Problem statement:
Repeat the records exactly. Every line must match.

Study material:
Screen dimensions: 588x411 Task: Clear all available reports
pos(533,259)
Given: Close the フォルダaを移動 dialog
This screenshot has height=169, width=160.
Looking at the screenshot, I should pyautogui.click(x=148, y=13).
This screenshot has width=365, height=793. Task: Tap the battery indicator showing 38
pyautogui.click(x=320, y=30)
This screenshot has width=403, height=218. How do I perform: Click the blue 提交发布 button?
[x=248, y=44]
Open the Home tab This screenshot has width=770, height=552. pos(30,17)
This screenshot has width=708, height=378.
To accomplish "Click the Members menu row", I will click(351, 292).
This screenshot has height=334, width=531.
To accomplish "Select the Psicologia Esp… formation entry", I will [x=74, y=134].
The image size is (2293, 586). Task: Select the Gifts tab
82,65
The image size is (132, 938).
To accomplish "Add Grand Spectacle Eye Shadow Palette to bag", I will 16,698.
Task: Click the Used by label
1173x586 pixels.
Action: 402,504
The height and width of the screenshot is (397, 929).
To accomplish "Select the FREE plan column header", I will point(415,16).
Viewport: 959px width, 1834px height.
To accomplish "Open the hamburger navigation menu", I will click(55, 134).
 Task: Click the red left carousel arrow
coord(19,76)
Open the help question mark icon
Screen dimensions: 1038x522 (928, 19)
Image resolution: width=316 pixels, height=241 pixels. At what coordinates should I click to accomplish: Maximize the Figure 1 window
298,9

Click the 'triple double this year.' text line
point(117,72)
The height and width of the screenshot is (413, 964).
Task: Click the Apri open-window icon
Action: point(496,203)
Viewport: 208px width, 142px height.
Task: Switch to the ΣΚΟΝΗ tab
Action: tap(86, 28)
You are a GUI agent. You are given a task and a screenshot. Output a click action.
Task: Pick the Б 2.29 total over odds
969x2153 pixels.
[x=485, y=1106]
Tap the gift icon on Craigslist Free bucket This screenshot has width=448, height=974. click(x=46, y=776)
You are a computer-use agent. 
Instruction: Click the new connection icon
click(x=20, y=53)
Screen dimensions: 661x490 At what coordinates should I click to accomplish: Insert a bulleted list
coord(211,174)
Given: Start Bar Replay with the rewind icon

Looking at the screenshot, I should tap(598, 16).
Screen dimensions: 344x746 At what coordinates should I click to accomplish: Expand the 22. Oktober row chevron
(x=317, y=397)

Reply to the exercise:
Screen dimensions: 588x411 Task: Clear all available reports
pos(533,259)
Given: Close the フォルダaを移動 dialog
This screenshot has height=169, width=160.
Looking at the screenshot, I should pyautogui.click(x=148, y=13).
This screenshot has width=365, height=793. Task: Tap the battery indicator showing 38
pyautogui.click(x=320, y=30)
This screenshot has width=403, height=218. How do I perform: Click the blue 提交发布 button?
[x=248, y=44]
Open the Home tab This screenshot has width=770, height=552. pos(30,17)
This screenshot has width=708, height=378.
To accomplish "Click the Members menu row", I will click(351, 292).
This screenshot has height=334, width=531.
To accomplish "Select the Psicologia Esp… formation entry", I will [x=74, y=134].
The image size is (2293, 586). Task: Select the Gifts tab
82,65
The image size is (132, 938).
To accomplish "Add Grand Spectacle Eye Shadow Palette to bag", I will 16,698.
Task: Click the Used by label
1173x586 pixels.
Action: 402,504
The height and width of the screenshot is (397, 929).
To accomplish "Select the FREE plan column header", I will point(415,16).
Viewport: 959px width, 1834px height.
To accomplish "Open the hamburger navigation menu", I will click(55, 134).
 Task: Click the red left carousel arrow
coord(19,76)
Open the help question mark icon
Screen dimensions: 1038x522 (928, 19)
Image resolution: width=316 pixels, height=241 pixels. At what coordinates should I click to accomplish: Maximize the Figure 1 window
298,9

Click the 'triple double this year.' text line
point(117,72)
The height and width of the screenshot is (413, 964).
Task: Click the Apri open-window icon
Action: point(496,203)
Viewport: 208px width, 142px height.
Task: Switch to the ΣΚΟΝΗ tab
Action: tap(86, 28)
You are a GUI agent. You are given a task and a screenshot. Output a click action.
Task: Pick the Б 2.29 total over odds
969x2153 pixels.
[x=485, y=1106]
Tap the gift icon on Craigslist Free bucket This screenshot has width=448, height=974. click(x=46, y=776)
You are a computer-use agent. 
Instruction: Click the new connection icon
click(x=20, y=53)
Screen dimensions: 661x490 At what coordinates should I click to accomplish: Insert a bulleted list
coord(211,174)
Given: Start Bar Replay with the rewind icon

Looking at the screenshot, I should tap(598, 16).
Screen dimensions: 344x746 At what coordinates should I click to accomplish: Expand the 22. Oktober row chevron
(x=317, y=397)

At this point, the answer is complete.